Few would disagree that the United States needs to stay on the cutting edge of science and technology in order to remain a global economic powerhouse. Stop innovating in today's high-tech era and we'll be left behind by those countries that do.
Where there is ever less agreement, though, is what the proper role is for government in helping to spur innovation. No surprise there, since everything government does is now being fiercely contested.
Libertarians basically think that government shouldn't have any role at all in promoting technological innovation. They argue that only the free market knows how to choose "winners" -- e.g., the technologies and industries that will become successful. Government can't do this competently because, among other things, it will make choices based on political factors -- like who gave money to certain politicians or hired enough lobbyists to get their way.
To be sure, there is something to the libertarian critique. Our government does tend to do the bidding of big money and also of very well-organized interest groups. If government has a budget for science and technology, you can get bet that a lot of hands will want to be in that cookie jar.
So I get the dangers here. On the other hand, though, the historic record suggests these risks are worth it: The government has played a very constructive role in scientific and technological breakthroughs and what we need now -- amid fierce global competition -- is a bigger, not a smaller, public role in this area.
Government can and does support innovation in a few different ways.
First, the Feds spend money directly on scientific research, which now stands near a historic high as a percentage of GDP. The Obama Administration's most recent budget requests $140.8 billion for Federal R&D, a little more than half of which is for defense R&D and the rest of which goes for energy, health, space, and academic science. As Fed Chair Ben Bernanke explained last year:
The primary economic rationale for a government role in R&D is that, absent such intervention, the private market would not adequately supply certain types of research. The argument, which applies particularly strongly to basic or fundamental research, is that the full economic value of a scientific advance is unlikely to accrue to its discoverer, especially if the new knowledge can be replicated or disseminated at low cost.
So, for example, it wouldn't have made sense for a private corporation to take on the project of mapping the human genome, a hugely important scientific undertaking which government paid for over a period of 13 years.
Perhaps the most famous result of direct spending is the invention of the Internet, which was created by DARPA, the Pentagon agency in charge of technological innovation. Less well known, but hugely important, is government support for agricultural science -- which, among other things, produced hybrid seed corn, which dramatically increased corn crop yields.

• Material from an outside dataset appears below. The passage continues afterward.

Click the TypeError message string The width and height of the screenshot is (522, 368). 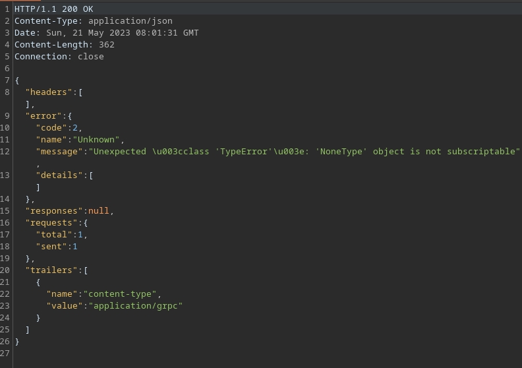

Government science spending has underwritten any other number of breakthroughs. Funding from National Science Foundation alone helped create sign language, discover anti-freeze, invent bar codes, develop computer-aided design and manufacturing (which revolutionized U.S. industry), create the MRI, invent voice recognition technology, help develop the Internet search engine, accelerate material science in ways that made cars much lighter, and pushed forward the boundaries of cryptography so that information on computers is more secure.
These are all winners picked by government. Have there been losers? Of course, lots of them. But that's the nature of R&D.

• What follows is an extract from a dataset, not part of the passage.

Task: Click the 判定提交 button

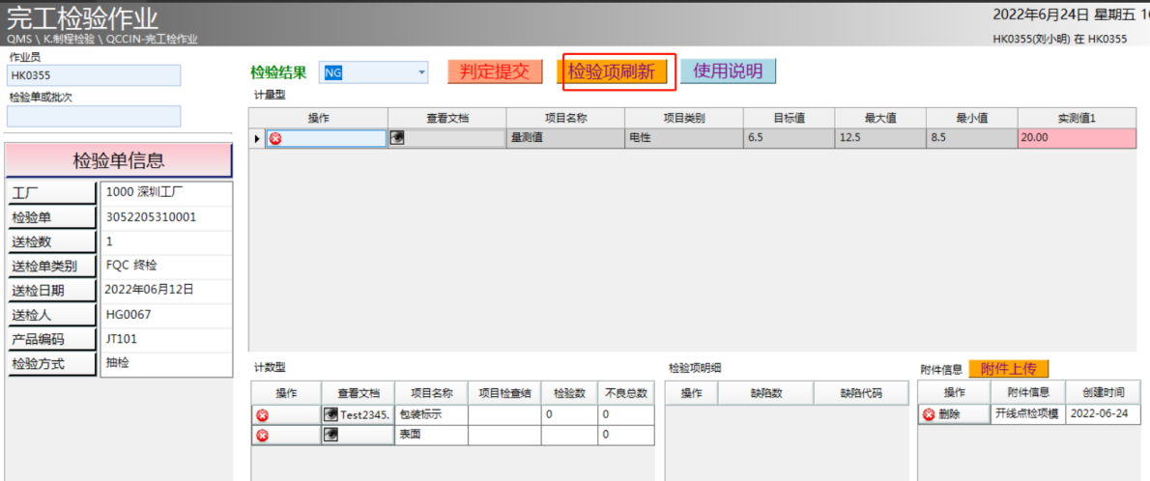Action: coord(494,71)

Government has even done better picking winners through subsidies or more indirect supports that created the conditions in which new technologies could become financially viable. Early U.S. construction of railroads was spearheaded by the Army in direct response to a directive of President John Quincy Adams, and nearly all early railroad engineers were trained at West Point, which was then the nation's only engineering school. The subsequent large-scale rise of railroads was made possible by government:
Although these companies were mostly private enterprises, state and local governments, and later the Federal government, subsidized all the significant rail lines with public money and credit, using loans, grants, stock purchases, and other means. As with the Army engineering, this public funding was absolutely essential. The biggest private financiers would not invest in constructing such enterprises, and the smaller investors could not sustain projects of such scope and duration without public money and guarantees.
Was there a lot of crony capitalism in all this? You bet. But the result was the most modern transportation system in the world.
Government didn't play a direct role in inventing electricity or cars, but it was instrumental in making both technologies viable. Government created a large early market for electrical lamps and electricity, for lighting public places. And government created the regulatory framework to standardize electrical currents, bulbs, and plugs.
And it's hard to imagine the automobile getting very far if government didn't build the roads and bridges for them to travel on.
Government's role in jet technology, another winner, was especially important. The government massively subsidized the creation of a U.S. jet industry through the defense sector -- laying the groundwork for U.S. commercial dominance in this area for decades.
And government money played a big role in the rise of the U.S. computer industry, with defense dollars and science grants helping pay for many key breakthroughs. Silicon Valley's earliest origins trace back to U.S. Navy research on radio technology in the Bay Area. Government not only funded all sorts of computer science research, but supported the education of computer scientists and engineers, and paid to equip university research labs.
Given this track record, now is definitely not the time to take the U.S. government out of the role of fostering new technology.